Leviticus 24:5-9
God ordains continual covenant remembrance through ordered worship and provision.
5 “You shall take fine flour, and bake twelve cakes of it: two tenths of an ephah shall be in one cake.
6 You shall set them in two rows, six on a row, on the pure gold table before Yahweh.
7 You shall put pure frankincense on each row, that it may be to the bread for a memorial, even an offering made by fire to Yahweh.
8 Every Sabbath day he shall set it in order before Yahweh continually. It is an everlasting covenant on the behalf of the children of Israel.
9 It shall be for Aaron and his sons. They shall eat it in a holy place; for it is most holy to him of the offerings of Yahweh made by fire by a perpetual statute.”
God ordains continual covenant remembrance through ordered worship and provision.

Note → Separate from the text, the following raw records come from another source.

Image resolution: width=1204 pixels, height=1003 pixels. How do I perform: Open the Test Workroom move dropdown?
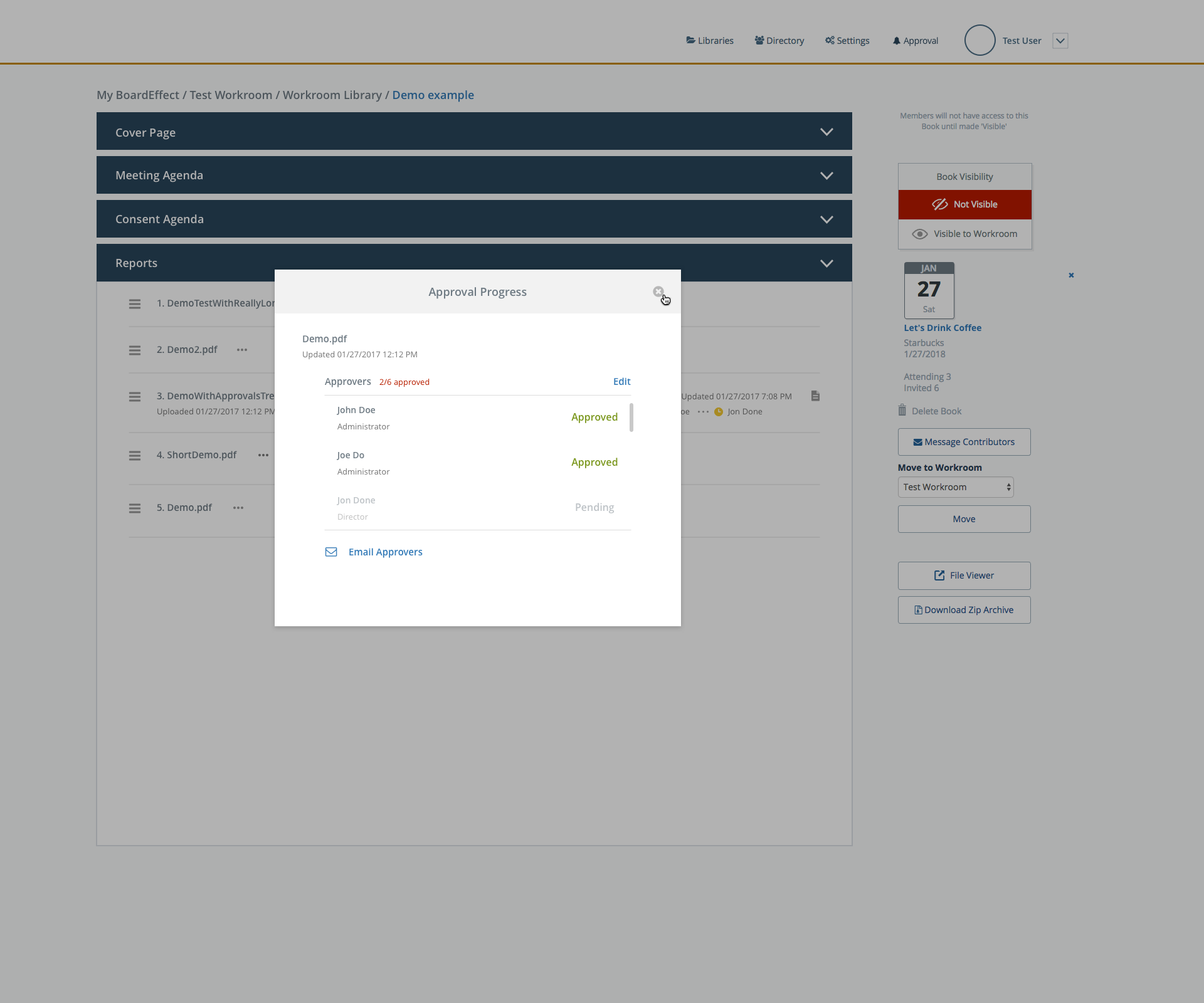click(956, 487)
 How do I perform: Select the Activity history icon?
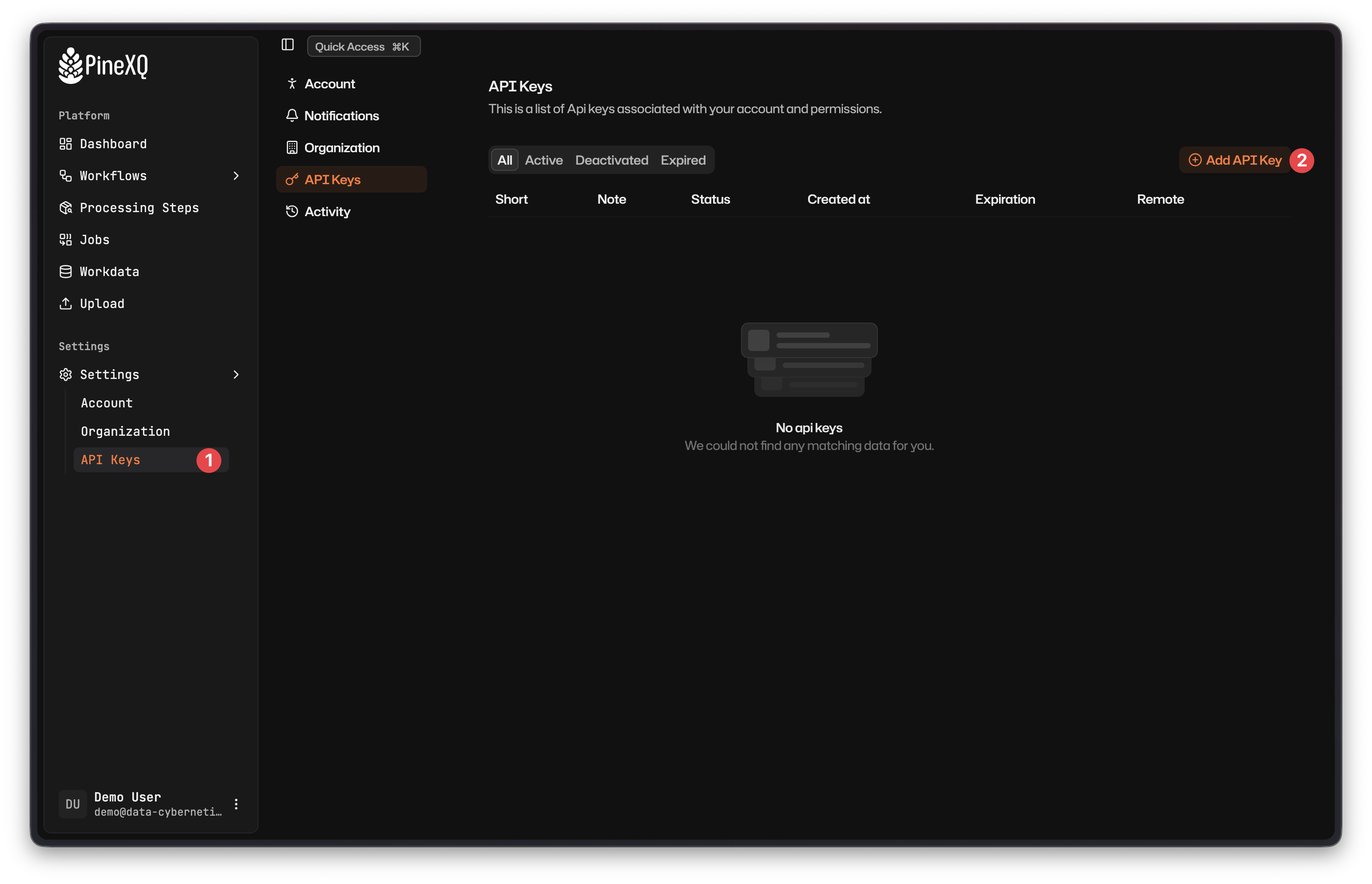coord(292,211)
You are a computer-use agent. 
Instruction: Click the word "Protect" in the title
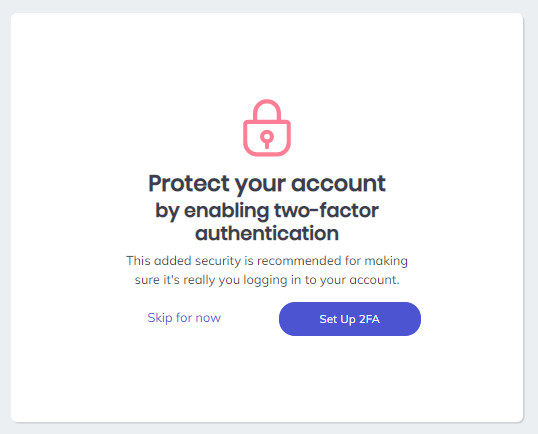pyautogui.click(x=189, y=184)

This passage commands the preparation and continual placement of the bread of the Presence before the LORD as a covenantal memorial and provision for the priests.
Leviticus 24 outlines the daily and weekly rhythms of the tabernacle. Following the continual light of the lampstand (vv. 1-4), verses 5-9 mandate the continual bread on the golden table. Together, light and bread form the permanent environment of the Holy Place. They contrast the grand, annual festivals of Chapter 23 with the quiet, unrelenting, everyday reality of God's dwelling with Israel.
Israel encamped at Sinai, learning the weekly operational requirements for the newly constructed tabernacle.
Light, Bread, the Holy Name, and Equal Justice Before the LORD
The holy LORD must be honored continually in His sanctuary and reverently in His camp, because His presence, provision, name, and justice govern Israel's worship and communal life.